Непосредственно операцию предваряет эпизод, который вызвал у зрительного зала в Берлине настоящий шок, не меньший, чем эротические эпизоды “Интима” – несмотря на внешнюю невинность происходящего на экране. К обессиленному бессознательному Тома на глазах у дежурящего у постели Люка приходят две симпатичные медсестрички, которые готовят больного к операции: сбривают на его теле все волосы. Процесс бритья, молчаливый и неумолимый, сопровождаемый лишь незначимым воркованием двух девушек, имитирует ритуал подготовки умирающего к переходу в другой мир (хотя собственно до смерти и до конца фильма еще далеко) и пугает прежде всего потому, что никакого символического смысла в него не вложено. Тело преображается на глазах, с каждой минутой все меньше походит на живое; будничное “соборование” заставляет отступить логику, смерть почти физически входит в зал и прикасается к зрителю – тем более, что единственный свидетель сцены, Люк, также выступает в роли зрителя. Приближается поворотный момент – операция, на время которой вопросы тела окончательно приобретут служебный характер.

С самого начала Тома – объект наблюдения; нормальный благополучный человек, которого болезнь застала врасплох. Люк, напротив, субъект: его поведение с детства было опосредовано присутствием старшего брата, который во всем был первым, за которым приходилось идти по пятам. В момент операции Тома под наркозом – почти неодушевленный предмет, и поэтому наблюдающий за ним Люк переживает за двоих, соединяется с братом во сне. После операции смерть перестает быть обычным сбоем в механизме человеческого организма – теперь это абстракция, которая может настигнуть больного в любой момент. Всю первую половину фильма болезнь Тома представляется смертельной; всю вторую врачи настаивают на парадоксальном факте – оказывается, с таким заболеванием крови можно прожить до самой старости. Однако, перейдя хотя бы на пять экранных минут из плоскости телесной в область духа, смерть становится неизбежной. Не выдержав ее веса, Тома в результате исчезает в морских волнах. Никаких поводов для его поступка нет, просто он не в состоянии носить в себе смерть так долго. Человек может быть живым, человек может умереть. Быть так долго умирающим, то есть находиться “в процессе”, он не в состоянии.

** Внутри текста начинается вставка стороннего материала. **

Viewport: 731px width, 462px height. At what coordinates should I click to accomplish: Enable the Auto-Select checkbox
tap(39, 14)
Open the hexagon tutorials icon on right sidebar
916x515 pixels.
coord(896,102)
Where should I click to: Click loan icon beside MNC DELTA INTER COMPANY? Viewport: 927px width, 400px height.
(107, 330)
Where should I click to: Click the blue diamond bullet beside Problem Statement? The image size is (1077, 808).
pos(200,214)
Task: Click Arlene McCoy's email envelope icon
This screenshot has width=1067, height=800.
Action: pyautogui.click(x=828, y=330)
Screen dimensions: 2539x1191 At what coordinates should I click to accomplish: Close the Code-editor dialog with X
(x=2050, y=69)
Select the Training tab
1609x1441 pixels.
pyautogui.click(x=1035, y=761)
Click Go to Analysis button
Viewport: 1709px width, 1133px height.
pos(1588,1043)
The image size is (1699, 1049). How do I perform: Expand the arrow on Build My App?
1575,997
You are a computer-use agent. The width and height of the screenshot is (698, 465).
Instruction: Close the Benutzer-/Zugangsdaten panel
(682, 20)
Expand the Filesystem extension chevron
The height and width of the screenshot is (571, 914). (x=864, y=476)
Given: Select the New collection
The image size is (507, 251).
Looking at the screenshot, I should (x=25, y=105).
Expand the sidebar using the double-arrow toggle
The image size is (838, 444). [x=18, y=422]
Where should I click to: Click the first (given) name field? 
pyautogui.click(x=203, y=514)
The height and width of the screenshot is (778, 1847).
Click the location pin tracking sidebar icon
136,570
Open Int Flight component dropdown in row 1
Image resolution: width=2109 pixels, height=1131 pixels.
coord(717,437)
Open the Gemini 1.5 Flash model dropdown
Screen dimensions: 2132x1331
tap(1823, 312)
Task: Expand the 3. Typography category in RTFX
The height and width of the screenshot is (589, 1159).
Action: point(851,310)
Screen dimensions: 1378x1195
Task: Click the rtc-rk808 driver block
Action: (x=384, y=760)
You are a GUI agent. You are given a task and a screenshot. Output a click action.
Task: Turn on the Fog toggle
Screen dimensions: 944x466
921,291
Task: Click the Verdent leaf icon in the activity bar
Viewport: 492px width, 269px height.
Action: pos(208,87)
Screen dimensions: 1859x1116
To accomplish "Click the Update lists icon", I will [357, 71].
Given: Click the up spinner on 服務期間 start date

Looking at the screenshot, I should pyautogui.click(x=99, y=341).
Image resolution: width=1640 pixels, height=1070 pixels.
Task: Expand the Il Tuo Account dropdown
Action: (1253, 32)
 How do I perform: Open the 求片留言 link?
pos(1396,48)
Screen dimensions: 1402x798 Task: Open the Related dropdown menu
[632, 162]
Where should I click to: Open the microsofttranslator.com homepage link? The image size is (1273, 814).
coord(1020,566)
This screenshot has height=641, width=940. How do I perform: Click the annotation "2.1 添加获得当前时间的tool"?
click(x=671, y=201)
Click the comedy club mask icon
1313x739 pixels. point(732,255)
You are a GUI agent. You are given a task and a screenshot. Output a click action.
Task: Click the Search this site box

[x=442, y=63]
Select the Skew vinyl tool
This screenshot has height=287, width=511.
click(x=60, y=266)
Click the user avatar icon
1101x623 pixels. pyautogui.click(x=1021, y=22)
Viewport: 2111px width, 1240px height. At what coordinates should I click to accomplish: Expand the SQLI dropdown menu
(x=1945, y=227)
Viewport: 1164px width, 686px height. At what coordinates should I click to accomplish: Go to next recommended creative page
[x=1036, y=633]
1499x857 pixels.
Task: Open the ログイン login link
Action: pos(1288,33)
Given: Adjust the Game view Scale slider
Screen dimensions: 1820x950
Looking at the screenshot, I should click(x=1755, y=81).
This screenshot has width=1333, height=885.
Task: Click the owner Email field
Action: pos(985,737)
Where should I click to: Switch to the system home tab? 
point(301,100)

Тело присутствует в центре фильма с начала и до конца, духу уделяется от силы пять минут. За это краткое время появляется отсылка к Бергману, а подчеркнуто реалистичное пространство ненадолго сменяется на ирреальную область сновидения. Важнее прочего еще одна деталь: сцена операции – единственная за всю картину сцена, когда за кадром звучит музыка. Она же, впрочем, повторяется на титрах. Это песня подруги Шеро Марианны Фэйтфул “Sleep” (естественно, ведь она сопровождает сон) на музыку Анджело Бадаламенти с альбома 1995 года “A secret life”. Сам режиссер заявлял, что хотел использовать эту песню еще в “Интиме”, но там Фэйтфул играла немаловажную роль как актриса, поэтому он решил повременить. Включаясь в ритм машин в операционной, песня звучит настолько неожиданно и мощно, мгновенно сбивая суховато-бесстрастную интонацию повествования, что восприятие всей картины радикально меняется: недвижимое тело на операционном столе перестает быть объектом медицинского эксперимента, становится одним из нас – усыпленным неведомым заклинанием. Вторжение ирреального вместе с глубокими звуками бас-гитары, почти незаметной перкуссией и отстраненно-проникающим вокалом певицы столь эффективно именно потому, что оно происходит очень недолго. Одна песня врезается в сознание и память глубже, чем самый выразительный саундтрек.